Explain SMBC — the wiki for Saturday Morning Breakfast Cereal

death-5

2019-06-15 View on smbc-comics.com → 1 revision
death-5
Votey panel for death-5
This explanation is incomplete or may contain errors. It was generated by AI and has not yet been reviewed by a human editor.

Explanation

The Joke

A person at what appears to be a store or counter asks "Can I help you find anything else?" and someone (likely Death or a grim reaper-type figure) responds with "Purpose." The clerk then offers existential advice: "You could tend this dying garden to remind yourself that the inevitability of death is not without beauty." Death considers this and then replies "Nothing remains, but nothing is lost." The final panel undercuts all of this profundity: the scene shifts to the character standing in front of a Walmart, saying "Thanks, Walmart."

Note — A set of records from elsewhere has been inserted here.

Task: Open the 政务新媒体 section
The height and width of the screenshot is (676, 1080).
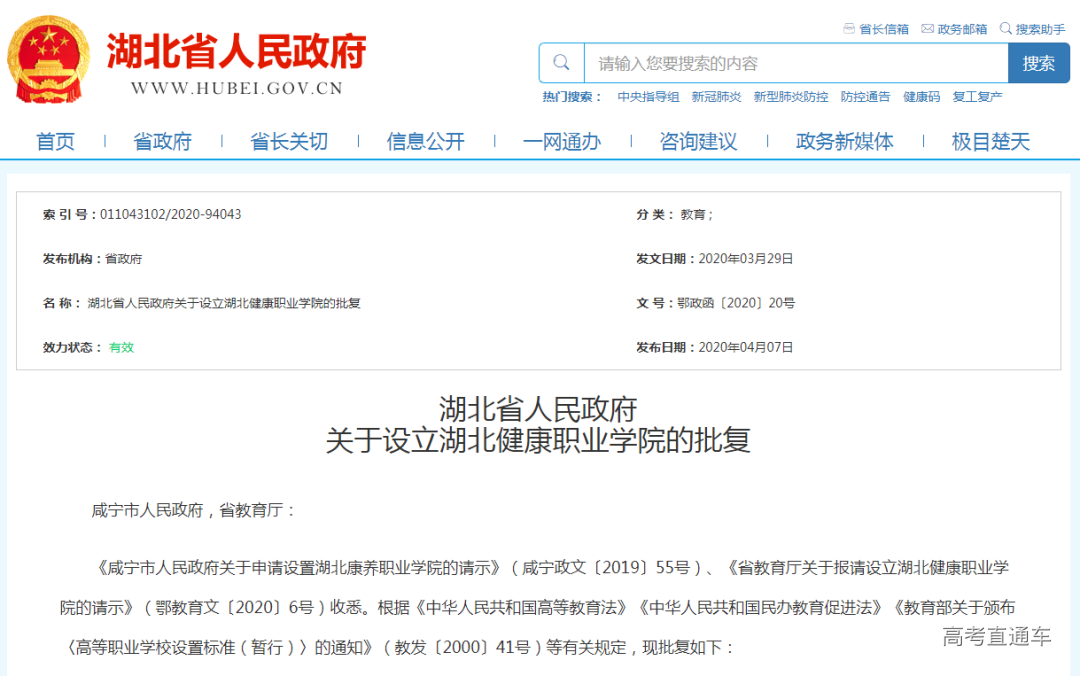Action: click(x=845, y=142)
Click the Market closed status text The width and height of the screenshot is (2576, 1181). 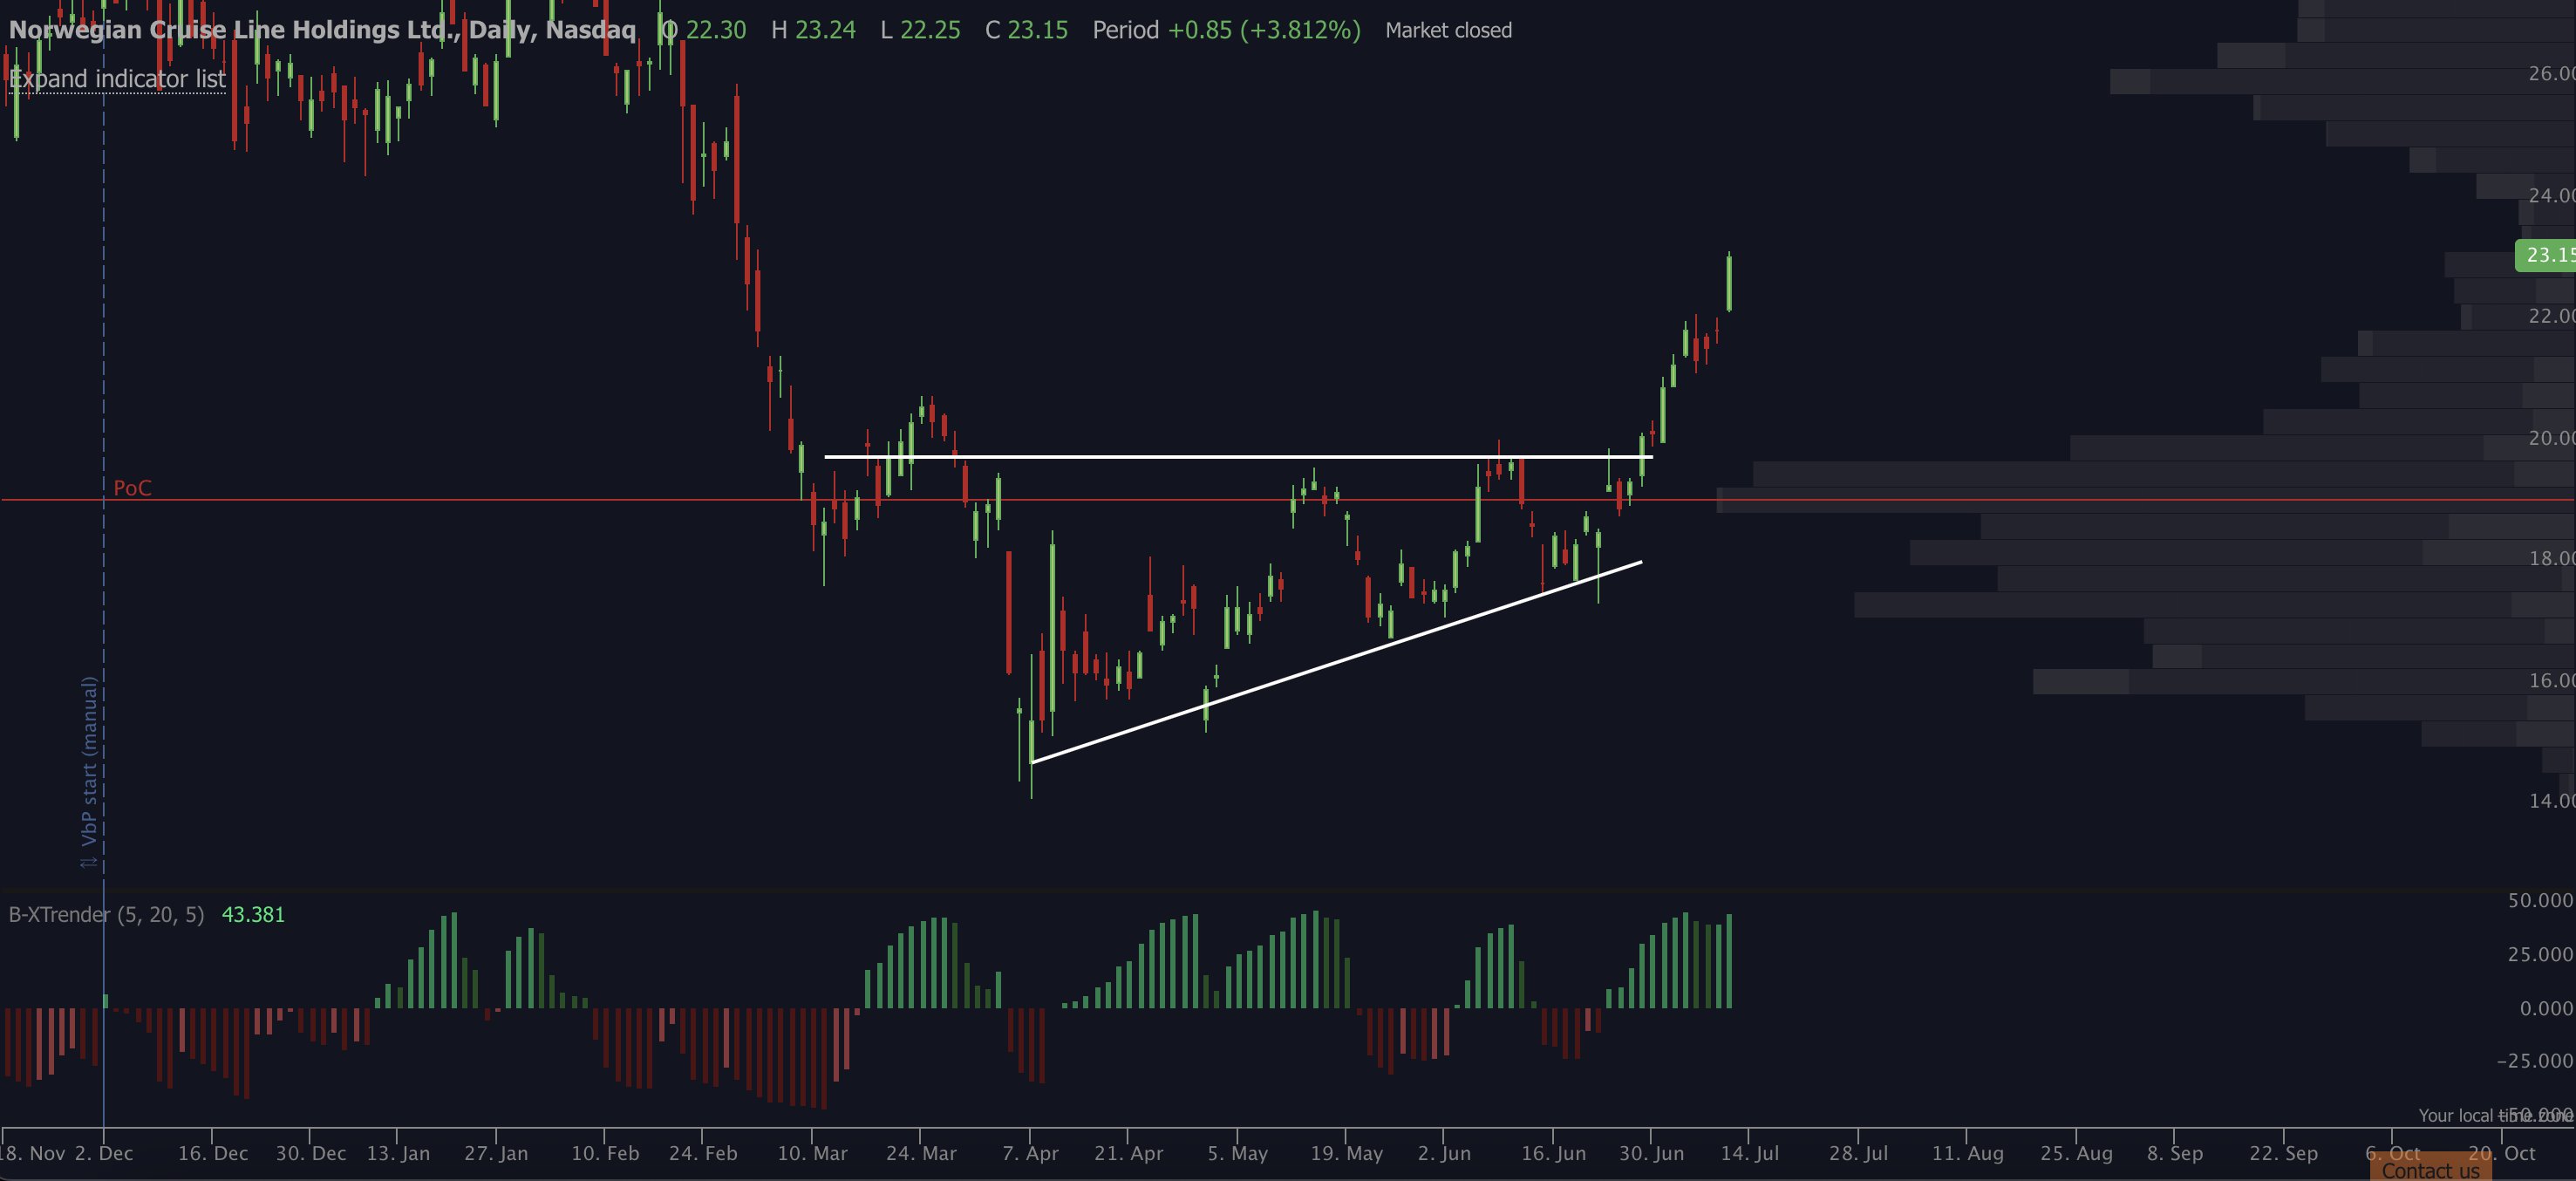pos(1448,30)
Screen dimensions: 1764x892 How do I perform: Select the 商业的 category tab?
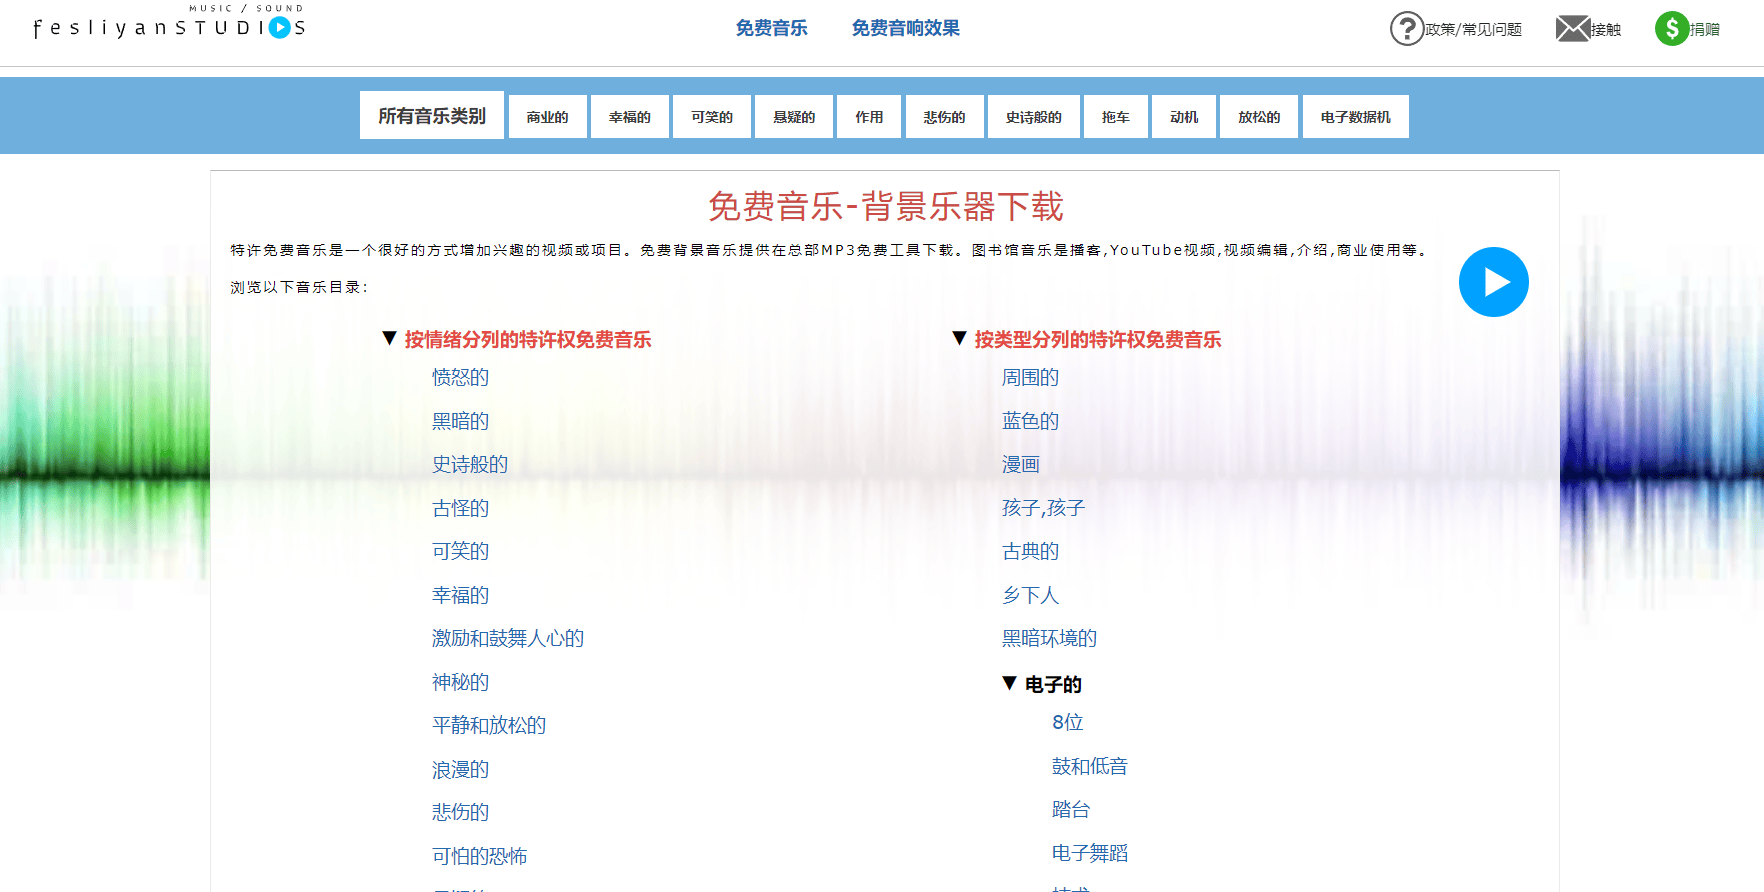pos(547,117)
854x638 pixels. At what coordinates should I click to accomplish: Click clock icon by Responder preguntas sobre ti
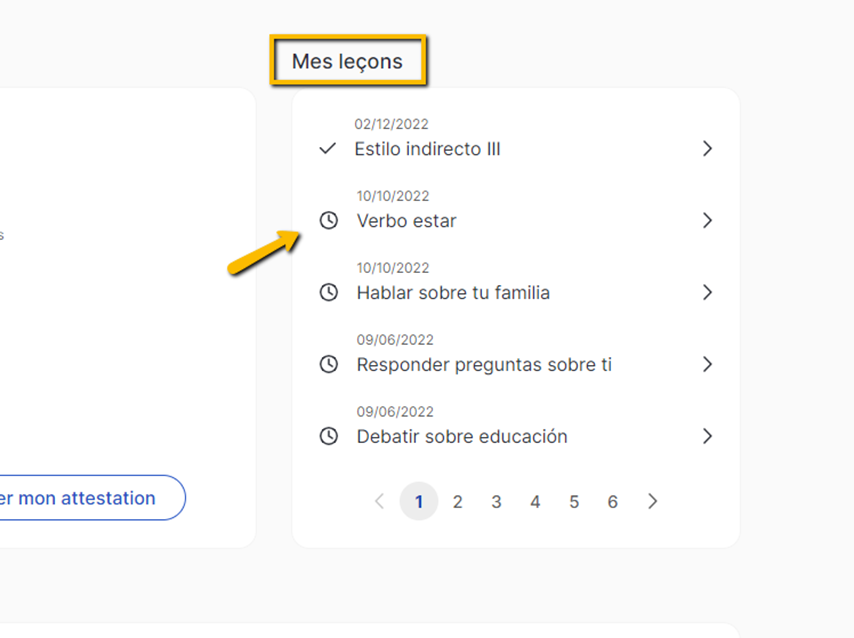click(x=328, y=365)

The comic sets up what seems like a deep philosophical exchange about finding meaning in life and confronting mortality. The clerk offers genuinely poetic wisdom about death and beauty, and the customer responds with an equally profound philosophical statement. But the punchline reveals this entire existential conversation took place at a Walmart -- the most mundane, corporate, anti-philosophical setting imaginable.

The Humor

The humor is built entirely on the contrast between the lofty philosophical content and the banal commercial setting. Walmart is the last place you would expect to receive existential guidance, and the earnest "Thanks, Walmart" at the end treats the megastore as if it were a wise spiritual guru. It satirizes both the modern search for meaning in unlikely places and the absurdity of corporate customer service language ("Can I help you find anything?") when taken literally. The phrase "nothing remains, but nothing is lost" -- a genuine Buddhist-flavored aphorism -- being uttered in a big-box store parking lot is peak SMBC absurdism.

References

The phrase "Nothing remains, but nothing is lost" echoes Buddhist and Taoist philosophy about impermanence and the conservation of being. The dying garden metaphor recalls the Japanese aesthetic concept of mono no aware -- the bittersweet awareness of transience.